Lesetext -

Riesiger Kinderhandel aufgeflogen

Säuglinge aus Marokko in Spanien verkauft. Insgesamt werden bis zu 261 Fälle befürchtet.

von Ein Baby im Krankenhaus © Bild: APA/EPA/Dunyuan/Symbolbild

Wie spanische Medien am Donnerstag berichten, konnten 14 der damals verkauften Kinder bereits identifiziert werden. Die Polizei forschte 19 Personen aus, darunter Ärzte, Nonnen, Hebammen und Eltern, die den Kinderhändlerring formierten. Zwölf weitere Verdächtige seien bereits verstorben. Bei den meisten Verdächtigen handelt es sich um Familien aus der Ortschaft Ontinyent in der Nähe der Mittelmeermetropole Valencia. Sie werden nun unter anderem der Gefangennahme, Dokumentenfälschung und Vortäuschung einer Elternschaft beschuldigt.

Ein Ehepaar aus Ontinyent soll in Zusammenarbeit mit einer marokkanischen Frau sowie verschiedenen Ärzten, Nonnen und Hebammen in der spanischen Nordafrika-Exklave Melilla das Netz geleitet haben. Sie boten verarmten marokkanischen Müttern und Familien Beträge von umgerechnet 30 Euro und das Versprechen an, dass ihre Kinder in Spanien ein besseres Leben erwarten würden. In Spanien suchten sie zahlungswillige Eltern. Die marokkanischen Säuglinge wurden danach über die spanische Nordafrika-Exklave Melilla mit falschen Dokumenten von ihren Adoptiveltern aufs Festland geschleust, die zwischen 1.200 und 6.000 Euro für die Babys zahlten.

Extrahierte Daten -
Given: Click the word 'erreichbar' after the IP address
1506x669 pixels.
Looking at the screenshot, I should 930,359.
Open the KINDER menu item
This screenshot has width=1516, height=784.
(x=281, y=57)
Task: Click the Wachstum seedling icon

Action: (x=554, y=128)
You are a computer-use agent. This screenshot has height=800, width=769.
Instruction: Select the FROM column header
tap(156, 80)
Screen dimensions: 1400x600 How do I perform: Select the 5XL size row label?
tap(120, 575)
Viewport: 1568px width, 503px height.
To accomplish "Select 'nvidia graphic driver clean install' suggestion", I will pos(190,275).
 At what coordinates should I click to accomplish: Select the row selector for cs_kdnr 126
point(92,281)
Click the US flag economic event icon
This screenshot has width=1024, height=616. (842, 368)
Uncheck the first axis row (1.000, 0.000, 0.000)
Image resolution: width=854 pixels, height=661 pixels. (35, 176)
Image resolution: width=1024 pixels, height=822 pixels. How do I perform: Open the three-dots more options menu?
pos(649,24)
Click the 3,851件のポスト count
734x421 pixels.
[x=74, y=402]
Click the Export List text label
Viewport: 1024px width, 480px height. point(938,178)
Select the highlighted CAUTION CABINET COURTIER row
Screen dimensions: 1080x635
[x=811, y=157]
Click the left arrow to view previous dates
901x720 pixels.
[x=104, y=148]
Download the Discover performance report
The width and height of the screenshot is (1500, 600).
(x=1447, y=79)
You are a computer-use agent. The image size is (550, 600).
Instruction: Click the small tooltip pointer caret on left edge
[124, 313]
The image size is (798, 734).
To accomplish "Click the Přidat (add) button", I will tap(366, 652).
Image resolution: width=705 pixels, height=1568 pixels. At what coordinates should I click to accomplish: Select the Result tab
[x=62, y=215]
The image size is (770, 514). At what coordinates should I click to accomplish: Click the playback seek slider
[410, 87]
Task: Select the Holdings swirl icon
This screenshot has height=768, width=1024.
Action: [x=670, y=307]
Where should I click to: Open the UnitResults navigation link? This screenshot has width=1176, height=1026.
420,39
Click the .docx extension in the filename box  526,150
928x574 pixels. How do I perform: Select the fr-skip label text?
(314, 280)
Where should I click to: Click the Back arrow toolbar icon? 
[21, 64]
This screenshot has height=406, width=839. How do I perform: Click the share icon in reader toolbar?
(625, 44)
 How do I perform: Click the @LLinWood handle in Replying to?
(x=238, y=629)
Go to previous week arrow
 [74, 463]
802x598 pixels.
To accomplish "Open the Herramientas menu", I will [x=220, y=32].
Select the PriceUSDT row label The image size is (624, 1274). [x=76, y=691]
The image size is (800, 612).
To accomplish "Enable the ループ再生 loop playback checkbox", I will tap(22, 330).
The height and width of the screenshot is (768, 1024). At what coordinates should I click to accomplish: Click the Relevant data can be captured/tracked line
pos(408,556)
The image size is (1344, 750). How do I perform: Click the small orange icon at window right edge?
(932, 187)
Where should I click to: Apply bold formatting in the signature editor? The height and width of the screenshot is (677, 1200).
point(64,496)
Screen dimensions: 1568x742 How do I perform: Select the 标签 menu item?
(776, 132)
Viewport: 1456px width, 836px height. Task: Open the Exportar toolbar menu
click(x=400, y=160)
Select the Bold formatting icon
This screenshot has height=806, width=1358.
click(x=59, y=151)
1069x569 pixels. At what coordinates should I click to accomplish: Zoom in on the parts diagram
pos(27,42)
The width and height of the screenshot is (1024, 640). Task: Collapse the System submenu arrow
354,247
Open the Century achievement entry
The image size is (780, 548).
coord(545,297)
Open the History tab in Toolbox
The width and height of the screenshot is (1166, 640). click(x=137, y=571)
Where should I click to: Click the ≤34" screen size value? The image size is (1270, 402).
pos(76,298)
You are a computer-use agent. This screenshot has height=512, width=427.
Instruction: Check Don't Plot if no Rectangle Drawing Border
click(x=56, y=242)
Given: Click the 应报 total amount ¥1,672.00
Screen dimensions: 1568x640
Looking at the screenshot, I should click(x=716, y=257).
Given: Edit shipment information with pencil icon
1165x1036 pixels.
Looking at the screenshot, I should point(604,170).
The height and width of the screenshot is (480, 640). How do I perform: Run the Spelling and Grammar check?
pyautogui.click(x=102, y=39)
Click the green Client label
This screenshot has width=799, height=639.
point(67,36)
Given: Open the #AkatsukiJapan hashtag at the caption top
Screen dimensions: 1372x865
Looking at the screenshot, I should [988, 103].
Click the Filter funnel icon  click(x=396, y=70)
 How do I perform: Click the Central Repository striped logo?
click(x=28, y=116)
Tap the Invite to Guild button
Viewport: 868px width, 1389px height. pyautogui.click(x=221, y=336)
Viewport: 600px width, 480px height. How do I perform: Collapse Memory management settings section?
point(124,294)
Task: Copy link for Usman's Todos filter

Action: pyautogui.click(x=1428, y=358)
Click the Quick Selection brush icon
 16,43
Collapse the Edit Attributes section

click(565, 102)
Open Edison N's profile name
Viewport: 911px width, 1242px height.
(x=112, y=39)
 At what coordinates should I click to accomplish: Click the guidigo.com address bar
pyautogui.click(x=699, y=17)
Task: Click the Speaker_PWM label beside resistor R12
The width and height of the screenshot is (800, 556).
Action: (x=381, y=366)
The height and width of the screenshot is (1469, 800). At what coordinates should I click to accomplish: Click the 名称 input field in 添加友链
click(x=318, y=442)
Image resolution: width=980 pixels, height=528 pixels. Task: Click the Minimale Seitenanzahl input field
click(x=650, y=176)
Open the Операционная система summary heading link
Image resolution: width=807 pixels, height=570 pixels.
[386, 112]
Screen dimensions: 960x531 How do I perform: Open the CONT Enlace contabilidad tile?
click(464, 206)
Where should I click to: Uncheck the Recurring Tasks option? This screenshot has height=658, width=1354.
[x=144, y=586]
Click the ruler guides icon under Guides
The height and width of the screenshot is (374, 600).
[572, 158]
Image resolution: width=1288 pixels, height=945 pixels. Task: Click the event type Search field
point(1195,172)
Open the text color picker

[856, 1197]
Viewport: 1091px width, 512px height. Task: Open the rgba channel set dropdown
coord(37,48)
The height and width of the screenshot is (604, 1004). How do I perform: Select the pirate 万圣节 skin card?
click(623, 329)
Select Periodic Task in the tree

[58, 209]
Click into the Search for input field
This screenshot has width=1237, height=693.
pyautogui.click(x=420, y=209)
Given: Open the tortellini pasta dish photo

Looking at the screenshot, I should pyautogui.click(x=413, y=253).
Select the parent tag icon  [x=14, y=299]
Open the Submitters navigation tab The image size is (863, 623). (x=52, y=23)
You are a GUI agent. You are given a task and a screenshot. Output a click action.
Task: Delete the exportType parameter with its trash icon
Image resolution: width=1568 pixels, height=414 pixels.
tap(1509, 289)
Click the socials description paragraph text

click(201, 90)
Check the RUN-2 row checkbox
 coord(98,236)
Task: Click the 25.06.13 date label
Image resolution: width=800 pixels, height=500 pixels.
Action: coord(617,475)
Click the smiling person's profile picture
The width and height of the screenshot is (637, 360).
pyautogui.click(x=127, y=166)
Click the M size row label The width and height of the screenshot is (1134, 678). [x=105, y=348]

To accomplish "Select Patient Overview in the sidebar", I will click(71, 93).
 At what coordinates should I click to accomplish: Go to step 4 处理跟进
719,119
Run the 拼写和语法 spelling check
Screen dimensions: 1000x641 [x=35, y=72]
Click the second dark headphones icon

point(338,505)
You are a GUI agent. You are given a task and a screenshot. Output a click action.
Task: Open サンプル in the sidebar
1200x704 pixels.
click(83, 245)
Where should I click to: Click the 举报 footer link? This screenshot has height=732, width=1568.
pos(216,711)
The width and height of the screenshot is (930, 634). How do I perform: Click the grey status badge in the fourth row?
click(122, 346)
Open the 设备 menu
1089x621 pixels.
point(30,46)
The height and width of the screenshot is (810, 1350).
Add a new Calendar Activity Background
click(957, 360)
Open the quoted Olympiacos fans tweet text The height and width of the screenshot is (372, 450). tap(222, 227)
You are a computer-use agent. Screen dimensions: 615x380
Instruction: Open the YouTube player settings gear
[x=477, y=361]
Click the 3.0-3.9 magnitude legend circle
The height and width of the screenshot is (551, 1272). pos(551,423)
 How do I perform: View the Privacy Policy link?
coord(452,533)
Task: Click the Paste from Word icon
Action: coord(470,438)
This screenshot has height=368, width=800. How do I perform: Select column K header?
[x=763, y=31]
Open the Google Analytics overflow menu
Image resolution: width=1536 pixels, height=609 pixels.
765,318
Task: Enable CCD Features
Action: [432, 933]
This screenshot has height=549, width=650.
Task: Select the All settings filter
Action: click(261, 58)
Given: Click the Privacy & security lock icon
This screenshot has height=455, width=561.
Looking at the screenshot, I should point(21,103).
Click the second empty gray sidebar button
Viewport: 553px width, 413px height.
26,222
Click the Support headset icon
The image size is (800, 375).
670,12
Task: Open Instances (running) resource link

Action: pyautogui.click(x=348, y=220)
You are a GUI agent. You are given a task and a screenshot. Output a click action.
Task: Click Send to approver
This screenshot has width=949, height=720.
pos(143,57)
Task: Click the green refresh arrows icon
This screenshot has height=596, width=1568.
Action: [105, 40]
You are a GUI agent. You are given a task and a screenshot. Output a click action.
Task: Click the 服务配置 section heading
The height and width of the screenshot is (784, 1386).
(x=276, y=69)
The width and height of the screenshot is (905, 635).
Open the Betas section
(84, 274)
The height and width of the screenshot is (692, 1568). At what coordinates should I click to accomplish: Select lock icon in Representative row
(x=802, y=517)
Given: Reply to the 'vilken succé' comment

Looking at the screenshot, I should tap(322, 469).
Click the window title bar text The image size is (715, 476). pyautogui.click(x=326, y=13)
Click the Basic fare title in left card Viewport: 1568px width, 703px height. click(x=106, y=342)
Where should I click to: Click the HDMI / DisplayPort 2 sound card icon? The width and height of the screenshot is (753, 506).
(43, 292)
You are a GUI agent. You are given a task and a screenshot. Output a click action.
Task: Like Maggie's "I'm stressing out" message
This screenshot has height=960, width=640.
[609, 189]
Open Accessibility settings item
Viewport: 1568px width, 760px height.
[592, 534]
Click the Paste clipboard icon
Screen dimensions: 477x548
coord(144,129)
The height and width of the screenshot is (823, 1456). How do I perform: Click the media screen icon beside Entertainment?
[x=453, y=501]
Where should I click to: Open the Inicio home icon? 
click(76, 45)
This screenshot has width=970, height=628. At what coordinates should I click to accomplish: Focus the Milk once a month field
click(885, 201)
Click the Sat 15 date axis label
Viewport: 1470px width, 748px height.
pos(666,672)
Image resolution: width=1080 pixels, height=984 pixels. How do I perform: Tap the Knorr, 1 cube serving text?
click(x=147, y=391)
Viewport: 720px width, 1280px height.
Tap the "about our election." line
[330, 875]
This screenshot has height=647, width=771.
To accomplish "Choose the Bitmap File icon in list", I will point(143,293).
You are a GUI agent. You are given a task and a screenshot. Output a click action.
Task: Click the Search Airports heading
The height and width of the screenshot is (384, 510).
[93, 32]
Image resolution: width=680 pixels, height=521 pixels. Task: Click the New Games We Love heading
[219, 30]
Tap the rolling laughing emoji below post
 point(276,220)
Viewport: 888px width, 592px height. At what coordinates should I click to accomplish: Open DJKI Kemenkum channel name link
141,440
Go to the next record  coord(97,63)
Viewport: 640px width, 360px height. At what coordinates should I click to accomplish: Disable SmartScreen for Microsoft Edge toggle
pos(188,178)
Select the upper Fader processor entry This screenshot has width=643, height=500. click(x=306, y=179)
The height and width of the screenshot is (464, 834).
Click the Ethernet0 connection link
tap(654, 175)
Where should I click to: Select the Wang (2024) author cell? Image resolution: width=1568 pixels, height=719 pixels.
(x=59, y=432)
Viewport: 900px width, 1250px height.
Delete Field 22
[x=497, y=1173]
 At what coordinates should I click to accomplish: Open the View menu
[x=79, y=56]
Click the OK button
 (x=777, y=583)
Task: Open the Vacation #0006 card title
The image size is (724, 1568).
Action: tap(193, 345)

Ihre Aufgabe -
Schreiben Sie den Lesetext über den aufgeflogenen Kinderhandel vollständig und wortgetreu ab.

Antwortfeld -
Riesiger Kinderhandel aufgeflogen

Säuglinge aus Marokko in Spanien verkauft. Insgesamt werden bis zu 261 Fälle befürchtet.

von Ein Baby im Krankenhaus © Bild: APA/EPA/Dunyuan/Symbolbild

Wie spanische Medien am Donnerstag berichten, konnten 14 der damals verkauften Kinder bereits identifiziert werden. Die Polizei forschte 19 Personen aus, darunter Ärzte, Nonnen, Hebammen und Eltern, die den Kinderhändlerring formierten. Zwölf weitere Verdächtige seien bereits verstorben. Bei den meisten Verdächtigen handelt es sich um Familien aus der Ortschaft Ontinyent in der Nähe der Mittelmeermetropole Valencia. Sie werden nun unter anderem der Gefangennahme, Dokumentenfälschung und Vortäuschung einer Elternschaft beschuldigt.

Ein Ehepaar aus Ontinyent soll in Zusammenarbeit mit einer marokkanischen Frau sowie verschiedenen Ärzten, Nonnen und Hebammen in der spanischen Nordafrika-Exklave Melilla das Netz geleitet haben. Sie boten verarmten marokkanischen Müttern und Familien Beträge von umgerechnet 30 Euro und das Versprechen an, dass ihre Kinder in Spanien ein besseres Leben erwarten würden. In Spanien suchten sie zahlungswillige Eltern. Die marokkanischen Säuglinge wurden danach über die spanische Nordafrika-Exklave Melilla mit falschen Dokumenten von ihren Adoptiveltern aufs Festland geschleust, die zwischen 1.200 und 6.000 Euro für die Babys zahlten.